ただ報告書によると、ホテル料金の上昇率は都市により大きく異なる見通しだという。ホテル料金は航空料金などと同様、主に需要と供給により決まる。労働力不足などから、客室の供給は繰り延べ需要に追いついていない。
以下に、来年ホテルの料金が特に高騰すると予想されている10都市を紹介する。
1位 ブエノスアイレス(30%)
アルゼンチンの首都ブエノスアイレスのホテル料金上昇率は30%と、群を抜いて高くなる見通しだ。
報告書は「アルゼンチン中央銀行が2022年8月に行ったアナリストに対するアンケート調査では、2022年の同国インフレ率は90.2%に達すると予測され、7月の予想から16.2ポイント上昇した」と説明している。これを踏まえると、ホテル料金の30%上昇もうなずけるかもしれない。
2位 パリ(10%)
パリ観光局は、2023年に約3300万人が同市を訪問すると見込んでいる。これは2019年比で14%減だ。パリのホテルではコロナ流行中に改装などが行われた。最近には、高級宿泊施設が相次いでオープンしている。

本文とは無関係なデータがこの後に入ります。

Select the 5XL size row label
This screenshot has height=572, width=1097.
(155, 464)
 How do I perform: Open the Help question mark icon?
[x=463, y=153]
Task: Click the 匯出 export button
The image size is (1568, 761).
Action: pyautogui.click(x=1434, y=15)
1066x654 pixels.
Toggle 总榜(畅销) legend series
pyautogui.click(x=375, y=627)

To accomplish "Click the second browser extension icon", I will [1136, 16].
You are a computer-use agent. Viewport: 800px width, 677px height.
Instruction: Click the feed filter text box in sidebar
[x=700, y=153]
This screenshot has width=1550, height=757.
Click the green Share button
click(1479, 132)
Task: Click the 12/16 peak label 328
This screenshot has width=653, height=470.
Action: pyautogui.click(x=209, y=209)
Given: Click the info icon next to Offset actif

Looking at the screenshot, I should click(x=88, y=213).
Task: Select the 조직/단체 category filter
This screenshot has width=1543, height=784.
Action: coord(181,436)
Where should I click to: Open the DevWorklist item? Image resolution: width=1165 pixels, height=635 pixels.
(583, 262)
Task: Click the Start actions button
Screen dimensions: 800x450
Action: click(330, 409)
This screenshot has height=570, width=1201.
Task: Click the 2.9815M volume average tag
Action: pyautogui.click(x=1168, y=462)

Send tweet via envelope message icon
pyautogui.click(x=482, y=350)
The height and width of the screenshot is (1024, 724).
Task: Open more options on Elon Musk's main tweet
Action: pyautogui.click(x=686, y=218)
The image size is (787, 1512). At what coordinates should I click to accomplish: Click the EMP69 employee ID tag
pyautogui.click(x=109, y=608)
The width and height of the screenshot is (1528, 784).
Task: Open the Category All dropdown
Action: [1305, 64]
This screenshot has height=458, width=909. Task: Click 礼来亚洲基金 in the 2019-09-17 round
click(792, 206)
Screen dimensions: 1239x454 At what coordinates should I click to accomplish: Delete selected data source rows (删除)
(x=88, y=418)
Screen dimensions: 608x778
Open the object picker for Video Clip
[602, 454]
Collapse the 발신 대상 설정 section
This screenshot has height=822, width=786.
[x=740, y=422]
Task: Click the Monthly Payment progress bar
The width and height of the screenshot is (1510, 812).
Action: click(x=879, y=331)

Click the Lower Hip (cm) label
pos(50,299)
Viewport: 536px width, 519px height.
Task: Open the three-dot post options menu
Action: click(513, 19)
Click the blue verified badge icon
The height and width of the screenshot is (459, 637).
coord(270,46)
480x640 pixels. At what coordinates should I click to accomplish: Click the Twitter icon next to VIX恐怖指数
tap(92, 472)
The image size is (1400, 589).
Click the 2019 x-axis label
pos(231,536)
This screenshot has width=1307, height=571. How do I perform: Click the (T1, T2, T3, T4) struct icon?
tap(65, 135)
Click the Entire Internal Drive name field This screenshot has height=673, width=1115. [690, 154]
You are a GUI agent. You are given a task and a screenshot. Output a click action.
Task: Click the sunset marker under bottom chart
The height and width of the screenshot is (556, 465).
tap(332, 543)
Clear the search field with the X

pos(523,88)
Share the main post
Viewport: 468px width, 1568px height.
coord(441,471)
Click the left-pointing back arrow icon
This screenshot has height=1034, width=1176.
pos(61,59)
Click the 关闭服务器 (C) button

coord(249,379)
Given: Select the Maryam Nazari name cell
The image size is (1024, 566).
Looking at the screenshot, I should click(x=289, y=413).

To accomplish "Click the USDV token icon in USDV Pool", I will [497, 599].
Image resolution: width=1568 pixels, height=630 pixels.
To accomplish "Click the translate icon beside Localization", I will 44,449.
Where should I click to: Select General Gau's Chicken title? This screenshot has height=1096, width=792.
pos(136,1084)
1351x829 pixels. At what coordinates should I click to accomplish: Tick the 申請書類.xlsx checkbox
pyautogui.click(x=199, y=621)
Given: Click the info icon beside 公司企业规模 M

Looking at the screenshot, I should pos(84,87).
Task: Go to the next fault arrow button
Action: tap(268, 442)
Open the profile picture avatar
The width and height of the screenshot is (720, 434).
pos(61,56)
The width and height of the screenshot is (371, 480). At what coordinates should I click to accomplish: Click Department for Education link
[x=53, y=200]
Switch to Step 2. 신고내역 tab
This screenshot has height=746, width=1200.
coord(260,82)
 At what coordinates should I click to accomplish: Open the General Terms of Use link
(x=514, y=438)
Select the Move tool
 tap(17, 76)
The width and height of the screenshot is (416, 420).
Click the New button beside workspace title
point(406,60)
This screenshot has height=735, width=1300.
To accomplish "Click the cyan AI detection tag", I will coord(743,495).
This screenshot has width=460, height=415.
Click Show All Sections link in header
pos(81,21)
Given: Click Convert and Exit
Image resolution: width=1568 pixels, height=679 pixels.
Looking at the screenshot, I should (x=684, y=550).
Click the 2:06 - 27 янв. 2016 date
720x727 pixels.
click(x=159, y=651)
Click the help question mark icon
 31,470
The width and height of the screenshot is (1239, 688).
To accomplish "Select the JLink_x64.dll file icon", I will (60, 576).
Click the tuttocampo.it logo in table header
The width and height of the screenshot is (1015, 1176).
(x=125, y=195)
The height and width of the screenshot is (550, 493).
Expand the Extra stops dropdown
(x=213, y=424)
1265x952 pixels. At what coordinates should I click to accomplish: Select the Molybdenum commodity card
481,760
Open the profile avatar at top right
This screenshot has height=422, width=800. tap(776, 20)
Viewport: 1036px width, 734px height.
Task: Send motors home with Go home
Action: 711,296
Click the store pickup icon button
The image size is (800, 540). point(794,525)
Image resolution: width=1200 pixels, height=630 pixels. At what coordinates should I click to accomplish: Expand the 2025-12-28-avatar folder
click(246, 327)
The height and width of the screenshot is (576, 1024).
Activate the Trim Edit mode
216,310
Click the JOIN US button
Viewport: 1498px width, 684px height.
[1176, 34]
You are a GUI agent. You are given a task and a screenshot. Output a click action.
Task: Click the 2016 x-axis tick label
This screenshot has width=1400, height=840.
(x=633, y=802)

報告書は「インフレにより2023年のレジャー需要は抑制されるかもしれないが、コストの高騰や同市のホテルの質の向上、ラグビーワールドカップや2024年のパリ夏季五輪などのイベントにより、料金は10%上昇する可能性がある」と結論づけている。
3位 ストックホルム(9%)
スウェーデンの首都ストックホルムのホテル業界は、出張への依存度が高い。アメックスGBTによると、会議やイベントの需要は増加しているものの、ホテルの客室数は限られており、「旅行者は希望のホテルを予約するため、より高い価格帯の部屋やダブルの客室の予約を強いられている」という。
4位 ダブリン(8.5%)
アイルランドの首都ダブリンの2022年のホテルの客室稼働率は時に90%を超えており、欧州の都市の中でも特に好調だった。同国の観光団体フォルチャ・アイルランドとホテル分析企業STRはどちらも、来年稼働する延べ客室数がコロナ前の水準に戻ると予想している。この需要が、客室の継続的な不足や、エネルギー・労働力・食品の価格高騰と重なり、ホテル料金を押し上げる見通しだ。